I did, yes. :) There's a bit of set theory in the proof that I glossed over, regarding the convergent set basically being the quickest to the bottom. But a given subset converges to the same isomorphic maximum set (of all 100%), and which subset wins is actually arbitrary for the proof. They all work.
On a more game theory side, every witness giving dividend seems like a natural equilibrium.
That's right, that's kind of the point of the proof. It's equivalent to lowering the block reward when done in unison. But the block reward is there for a reason, no?
Looking forward to more comments from ya! :)
Reading the primer. I will do dive in the proof part later ;-)
Do you view vote buying as a one time thing compared to vote incentivizing which is more recurrent?

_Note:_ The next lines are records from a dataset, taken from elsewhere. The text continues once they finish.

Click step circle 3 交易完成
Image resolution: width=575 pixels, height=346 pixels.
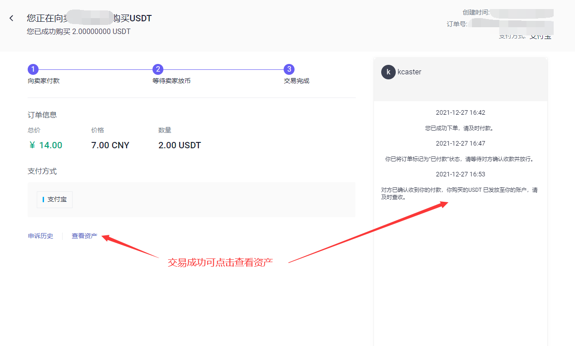[289, 69]
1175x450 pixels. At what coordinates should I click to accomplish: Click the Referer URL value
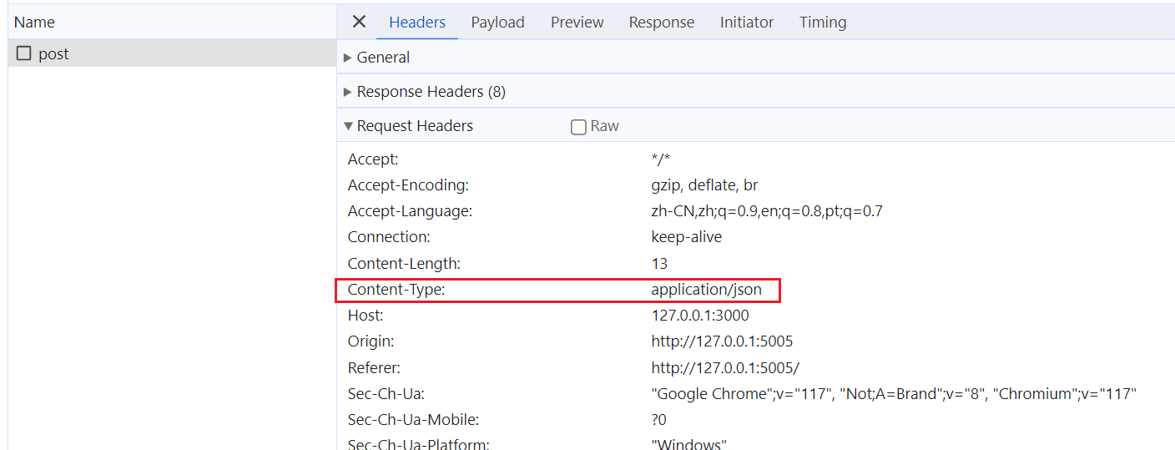point(725,367)
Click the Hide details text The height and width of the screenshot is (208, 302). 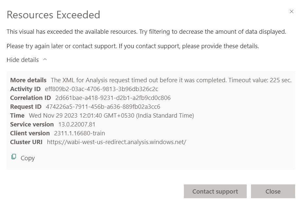23,60
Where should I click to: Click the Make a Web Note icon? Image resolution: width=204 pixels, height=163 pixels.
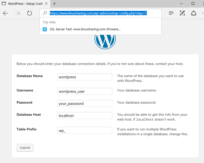(182, 13)
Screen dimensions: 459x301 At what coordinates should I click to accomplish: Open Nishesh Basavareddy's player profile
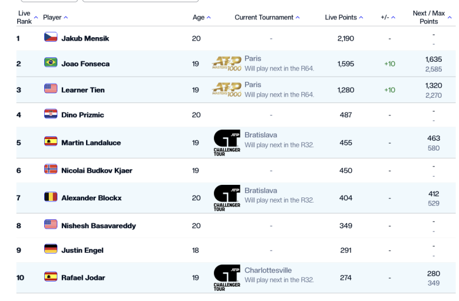pos(98,225)
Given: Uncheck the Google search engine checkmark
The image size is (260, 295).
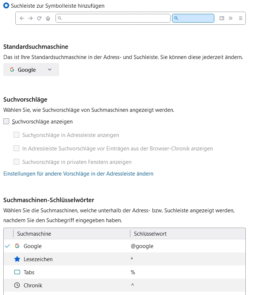Looking at the screenshot, I should pos(8,246).
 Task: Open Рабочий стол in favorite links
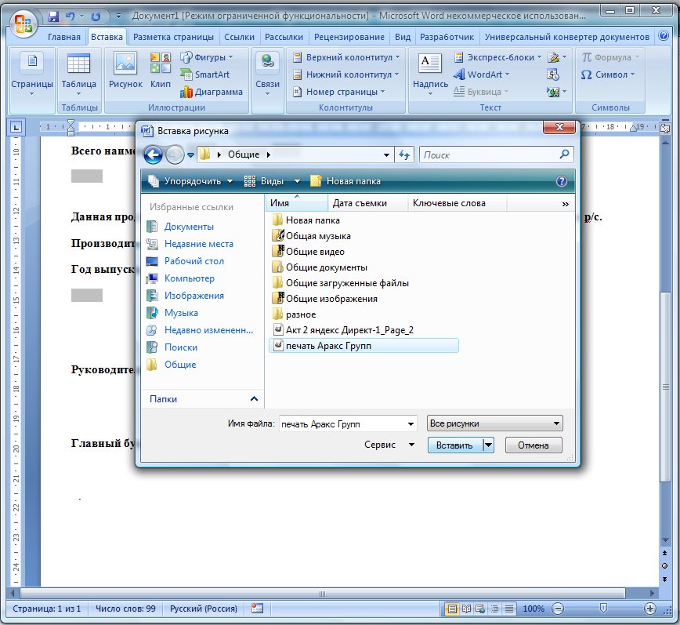(194, 261)
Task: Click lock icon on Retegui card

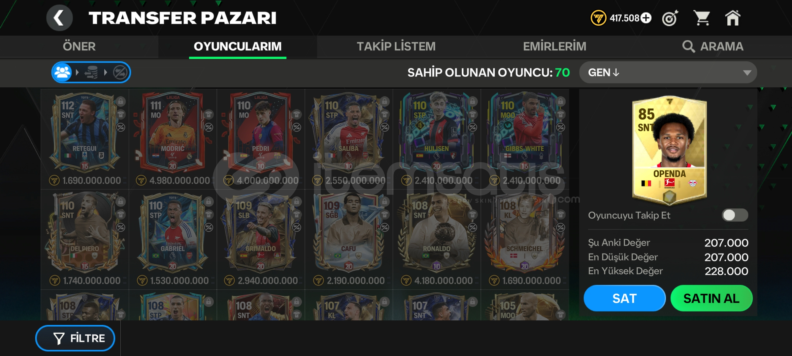Action: [x=121, y=101]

Aren't you assuming that the only interest in voting will be monetary as soon as there are dividends? This is rather a pessimistic view that no one will vote for other reasons like security. I have to admit I totally think the same, unfortunately.
This scenario would happen if there is no cooperation between witnesses (to agree on prices) and no cooperation between users( let's make Pool A number 1 to earn more) . But we all know consensus is hard to achieve and the incentive to be selfish would be greater.
I am thinking of another equilibrium: the witness offers dividends until she reaches a certain position, say TOP 20 or 10. At this position, it is much harder for to get kicked out, so the witness can stop or lower the dividends and not look at the dividend market. What do you think?
By the way, I view those witness pools as a way for small witnesses to compete with the big players and companies we (will) have around here. EOS is a perfect example of what I expect to happen from a DPOS chain.